Repeat the records word for word.

(Saved entries)
==========

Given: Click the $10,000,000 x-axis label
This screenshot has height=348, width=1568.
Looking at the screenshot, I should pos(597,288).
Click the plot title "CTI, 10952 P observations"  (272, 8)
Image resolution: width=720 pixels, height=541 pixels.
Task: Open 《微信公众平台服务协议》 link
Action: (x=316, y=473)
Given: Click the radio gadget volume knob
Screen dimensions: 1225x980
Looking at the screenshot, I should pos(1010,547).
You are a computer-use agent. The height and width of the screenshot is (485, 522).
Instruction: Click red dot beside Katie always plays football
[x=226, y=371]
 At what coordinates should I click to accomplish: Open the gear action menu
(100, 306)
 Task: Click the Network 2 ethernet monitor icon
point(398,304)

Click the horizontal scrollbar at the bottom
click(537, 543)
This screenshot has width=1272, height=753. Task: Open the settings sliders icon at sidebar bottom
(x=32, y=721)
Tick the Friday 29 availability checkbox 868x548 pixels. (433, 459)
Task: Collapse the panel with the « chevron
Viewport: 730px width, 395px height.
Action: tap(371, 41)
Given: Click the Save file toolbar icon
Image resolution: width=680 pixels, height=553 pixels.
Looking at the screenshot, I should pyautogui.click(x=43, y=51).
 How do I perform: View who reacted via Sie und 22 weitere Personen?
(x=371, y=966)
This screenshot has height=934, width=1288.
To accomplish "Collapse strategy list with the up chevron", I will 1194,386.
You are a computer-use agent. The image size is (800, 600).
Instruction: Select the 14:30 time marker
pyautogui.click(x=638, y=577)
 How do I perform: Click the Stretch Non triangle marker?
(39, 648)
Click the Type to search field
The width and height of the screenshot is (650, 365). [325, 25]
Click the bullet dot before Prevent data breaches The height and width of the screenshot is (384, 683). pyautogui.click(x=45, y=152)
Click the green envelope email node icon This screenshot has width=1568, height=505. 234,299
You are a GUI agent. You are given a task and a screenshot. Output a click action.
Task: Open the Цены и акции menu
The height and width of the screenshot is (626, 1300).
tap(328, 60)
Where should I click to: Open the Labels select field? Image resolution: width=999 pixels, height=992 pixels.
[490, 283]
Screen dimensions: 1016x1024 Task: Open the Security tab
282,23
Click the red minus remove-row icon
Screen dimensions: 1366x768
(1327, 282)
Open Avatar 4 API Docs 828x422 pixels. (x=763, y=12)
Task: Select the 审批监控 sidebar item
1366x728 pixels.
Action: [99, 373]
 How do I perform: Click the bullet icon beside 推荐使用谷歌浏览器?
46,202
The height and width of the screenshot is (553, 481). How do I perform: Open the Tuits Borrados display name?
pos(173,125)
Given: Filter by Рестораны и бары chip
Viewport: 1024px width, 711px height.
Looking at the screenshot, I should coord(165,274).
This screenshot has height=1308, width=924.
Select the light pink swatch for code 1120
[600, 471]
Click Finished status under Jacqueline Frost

==========

■ Response area
Given: Click the $10,000,000 x-axis label
This screenshot has height=348, width=1568.
Looking at the screenshot, I should pos(597,288).
Click the plot title "CTI, 10952 P observations"  (272, 8)
Image resolution: width=720 pixels, height=541 pixels.
Task: Open 《微信公众平台服务协议》 link
Action: (x=316, y=473)
Given: Click the radio gadget volume knob
Screen dimensions: 1225x980
Looking at the screenshot, I should pos(1010,547).
You are a computer-use agent. The height and width of the screenshot is (485, 522).
Instruction: Click red dot beside Katie always plays football
[x=226, y=371]
 At what coordinates should I click to accomplish: Open the gear action menu
(100, 306)
 Task: Click the Network 2 ethernet monitor icon
point(398,304)

Click the horizontal scrollbar at the bottom
click(537, 543)
This screenshot has width=1272, height=753. Task: Open the settings sliders icon at sidebar bottom
(x=32, y=721)
Tick the Friday 29 availability checkbox 868x548 pixels. (433, 459)
Task: Collapse the panel with the « chevron
Viewport: 730px width, 395px height.
Action: tap(371, 41)
Given: Click the Save file toolbar icon
Image resolution: width=680 pixels, height=553 pixels.
Looking at the screenshot, I should pyautogui.click(x=43, y=51).
 How do I perform: View who reacted via Sie und 22 weitere Personen?
(x=371, y=966)
This screenshot has height=934, width=1288.
To accomplish "Collapse strategy list with the up chevron", I will 1194,386.
You are a computer-use agent. The image size is (800, 600).
Instruction: Select the 14:30 time marker
pyautogui.click(x=638, y=577)
 How do I perform: Click the Stretch Non triangle marker?
(39, 648)
Click the Type to search field
The width and height of the screenshot is (650, 365). [325, 25]
Click the bullet dot before Prevent data breaches The height and width of the screenshot is (384, 683). pyautogui.click(x=45, y=152)
Click the green envelope email node icon This screenshot has width=1568, height=505. 234,299
You are a GUI agent. You are given a task and a screenshot. Output a click action.
Task: Open the Цены и акции menu
The height and width of the screenshot is (626, 1300).
tap(328, 60)
Where should I click to: Open the Labels select field? Image resolution: width=999 pixels, height=992 pixels.
[490, 283]
Screen dimensions: 1016x1024 Task: Open the Security tab
282,23
Click the red minus remove-row icon
Screen dimensions: 1366x768
(1327, 282)
Open Avatar 4 API Docs 828x422 pixels. (x=763, y=12)
Task: Select the 审批监控 sidebar item
1366x728 pixels.
Action: [99, 373]
 How do I perform: Click the bullet icon beside 推荐使用谷歌浏览器?
46,202
The height and width of the screenshot is (553, 481). How do I perform: Open the Tuits Borrados display name?
pos(173,125)
Given: Filter by Рестораны и бары chip
Viewport: 1024px width, 711px height.
Looking at the screenshot, I should coord(165,274).
This screenshot has height=1308, width=924.
Select the light pink swatch for code 1120
[600, 471]
Click Finished status under Jacqueline Frost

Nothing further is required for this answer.